Чтобы отметить свой прошлогодний юбилей в столице, Борис Эйфман арендовал зал Музыкального театра. Мероприятие обставили шикарно. Билеты в партер стоили от пяти тысяч. В рекламе концерт именовали «Гранд Балет Гала» – именно так, все слова с заглавных букв. На банкет, обещанный обладателям VIP-билетов (среди них были Зоя Богуславская, Александр Калягин и Андрей Караулов), поставили дресс-код. Глядя на это великолепие, Борис Яковлевич наверняка с удовлетворением оглядывался на пройденный путь – от главы маленькой группы, обвиняемой ленинградским обкомом КПСС в художественном «диссидентстве», до начальника знаменитой балетной компании.
Санкт-Петербургский государственный академический театр балета (так теперь называется труппа) тоже отметил круглую дату – тридцатилетие со дня основания.
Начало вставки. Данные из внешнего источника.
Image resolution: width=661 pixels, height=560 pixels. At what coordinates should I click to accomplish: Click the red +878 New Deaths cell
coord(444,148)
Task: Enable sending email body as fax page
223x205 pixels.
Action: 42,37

Но праздновал, так сказать, в рабочем порядке: труппа Эйфмана танцевала в дайджесте из его постановок разных лет («Анна Каренина», «Кто есть кто», «Красная Жизель», «Дон-Кихот», «Карамазовы» и новый балет «Чайка»). Причем юбиляр соединил отрывки разных спектаклей в поток сознания нон-стоп, без поклонов и аплодисментов между частями. И в этом гипертексте царила неистовость. Перманентный экстаз – один из фирменных приемов юбиляра, слагаемое успеха. Он и сам всегда горит на работе, и от артистов требует. Эйфман с гордостью рассказывает журналистам, что за всю жизнь ни разу не опоздал на репетицию и не пришел на нее пьяным.
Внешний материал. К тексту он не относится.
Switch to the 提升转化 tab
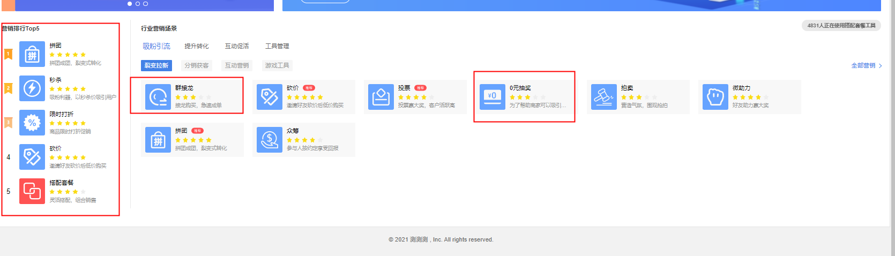coord(197,46)
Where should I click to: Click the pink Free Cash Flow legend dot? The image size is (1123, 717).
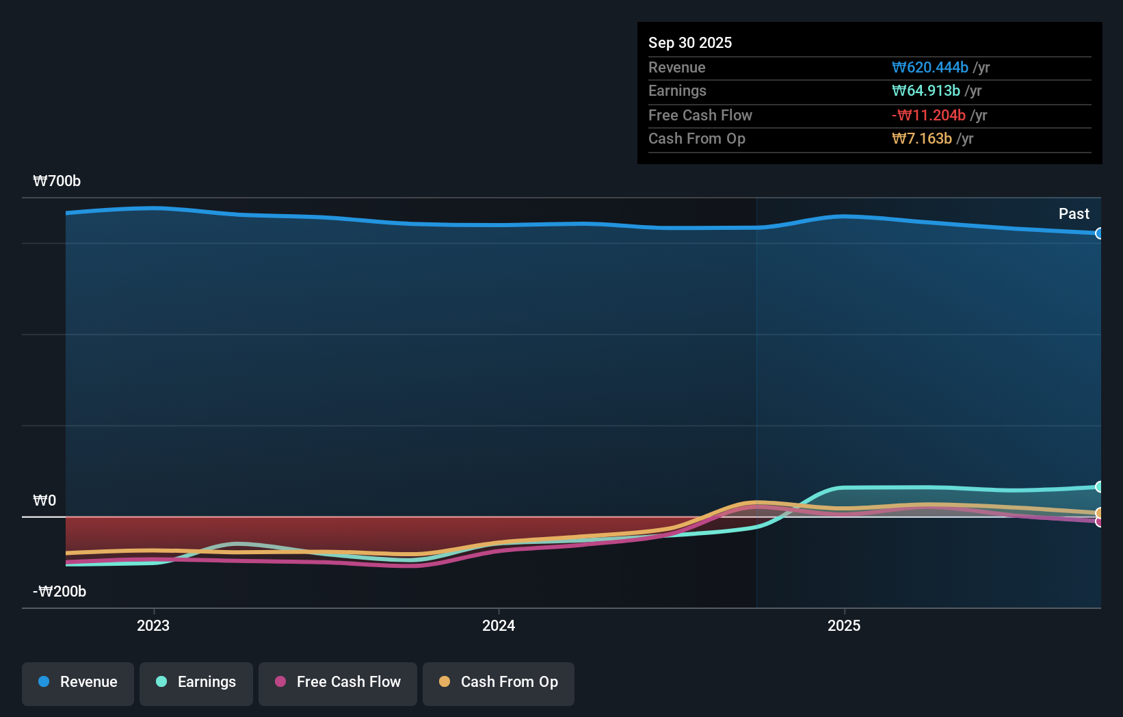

В слепленных воедино фрагментах было видно, как хореограф научился просчитывать заведомо успешные ходы, а заодно убедил себя, что получаемый продукт – не коммерция вовсе, а искренний порыв творческой души. Эйфману, бездомному (у театра в Петербурге нет постоянного места) и самоокупаемому на три четверти поступающих средств, нужно рассчитывать лишь на себя и потому всегда быть финансово успешным. В денежном смысле он не имеет права на ошибку.
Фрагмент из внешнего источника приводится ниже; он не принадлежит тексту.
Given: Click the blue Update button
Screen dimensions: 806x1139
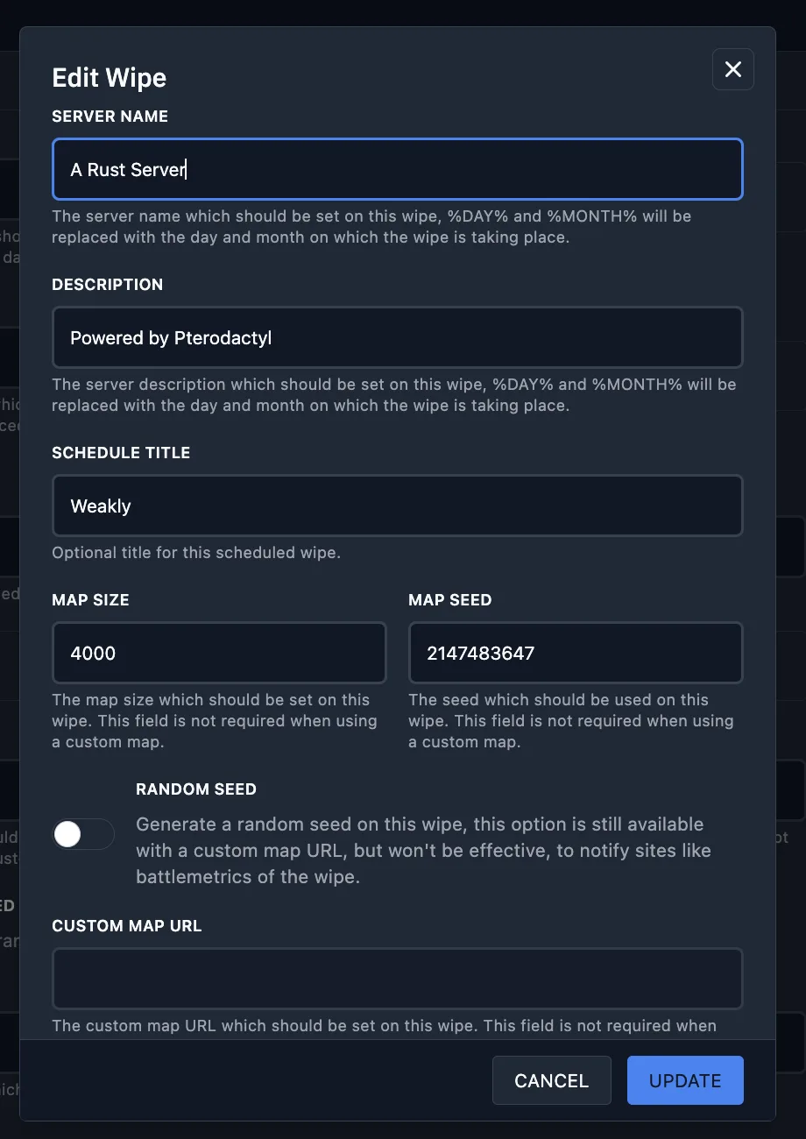Looking at the screenshot, I should tap(685, 1080).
Рецепт воздействия на аудиторию отработан до блеска. Впереди идет молва от том, что в этом театре производят искусство не простое, а сложное, с философским подтекстом. Эйфман часто повторяет сей постулат в интервью, и публика приходит на спектакль, готовая вникать. Тут срабатывает второй любимый прием Эйфмана – пластическая узнаваемость его персонажей. Не всегда легко отличить Ольгу Спесивцеву от Анны Карениной и Нины Заречной, Великого инквизитора от разгулявшегося чекиста, Вронского от Тригорина, а Треплева от Алеши Карамазова, но зрители любят свои привычки. Всегда наготове и третий способ очаровывания публики – конкретизация метафор и условных понятий. Последнее имеет особый успех, легко и быстро проясняя философию до полной прозрачности. Например, если в «Русском Гамлете» наследник престола Павел находится под пятой матери-императрицы, то балерина конкретно встает ногами на партнера. А эйфмановским визуальным отсылкам к распятию на кресте и восхождению на Голгофу числа нет. Публика, ожидающая, что сейчас ее будут «грузить», с приятным удивлением чувствует, что ничего страшного не происходит, и балет проходит внутрь, как касторка с медом – сначала невкусно, но на самом деле сладко. И зритель чувствует себя умницей. Ведь приятно, что пришел на «сложное» искусство, а все оказалось доступно.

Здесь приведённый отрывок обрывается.